Managing by Dashboard – Make it Easy 

— March 24, 2017

It can be really time consuming, when you want to track how your business is performing across multiple departments or product lines, or other variables, when you don’t have that information at hand. You have to find it, maybe pull out a comparison of last year’s figures, and then wade through it all. That’s why I like a dashboard.


Just like the indicators on your car’s dashboard, they’re all in one place and you know at a glance, with a number or an image, how things are going.


My preference is a summary dashboard for the company – covering sales, margin, profit, new business, client margins and contributions for the top clients, expenses and how they are tracking against budget, and other summary measures. Then you can drill down by department into sales, operations, customer service, marketing and production (whatever is relevant to your business).




  1. First, work out what you can measure


Activities – frequency – eg: tweets, blog posts, direct email campaigns, proposals, new business development meetings, number of leads via website
Outcomes – conversions, sales, new clients
Variance/Change – eg: actual vs budget; budget vs forecast; this year vs last year


You must have a system that captures the data you want to measure, because you don’t want to be measuring too much manually as you grow. It is time consuming, and has the potential for error.




  1. Identify what is important to measure


What sort of focus & measures would best indicate performance (good or otherwise) in your business?



  • Sales revenue
  • Margin
  • Number of new clients acquired
  • Value per client
  • Revenue per person in your business
  • Profit per person
  • Number of subscribers per month
  • Average value of subscribers/clients
  • Number of product sales
  • Average value of product sales
  • Revenue per distribution channel/affiliate/reseller/sales person
  • Financial ratios – eg: percent of direct costs/overheads to sales



  1. Feed results into dashboard


If you can’t do it yourself, have someone create a macro spreadsheet to automatically pull the necessary data into your dashboard. If this isn’t possible, have someone do it manually for you.
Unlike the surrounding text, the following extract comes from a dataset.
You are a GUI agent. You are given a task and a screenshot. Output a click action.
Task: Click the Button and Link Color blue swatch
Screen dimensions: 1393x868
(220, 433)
You may see your company’s results represented in the dashboard once a month, or if you have a smaller business, your bookkeeper may be able to give you key sales and financial information in a dashboard monthly. This would include comparisons to previous years and actual vs budget.


Other results, such as those related to your marketing, may be something you can track in a separate spreadsheet. For example, if you get measurement statistics from your email marketing system, you could record the key numbers each month and track those.




  1. Analyse results


You need to know what you want more of next year, what needs addressing and what you want to change. Make sure you do an analysis of how you performed in all these areas:



  • Sales revenue
  • Margin
  • Profitability
  • Sales by Product/service lines
  • Marketing performance and ROI – leads, conversion, subscribers
  • Customer service if you have a customer service department to address and close support problems, for example
  • Operations /Production – how efficient are you in generating output
  • Actual against budget & the goals you set 12 months or 6 months ago

When you’ve done this, you’ll have a clear focus on what your priorities need to be for the following month and/or year.




  1. Track and action


It’s all well and good to track these measures but the whole purpose of them is to let you know as soon as possible when you need to course-correct.


By measuring monthly you will see patterns that are good and patterns that flag potential problems. Better to course correct and address any performance issues mid-month than at the end of the year when it may be too late.


Managing by dashboard, once set up, makes managing, tracking, analyzing and auctioning much easier than if you had to wade through all sorts of separate pieces of information, reports and spreadsheets to compare the information you need.

Business & Finance Articles on Business 2 Community

Author: Jenny Stilwell


View full profile ›

(53)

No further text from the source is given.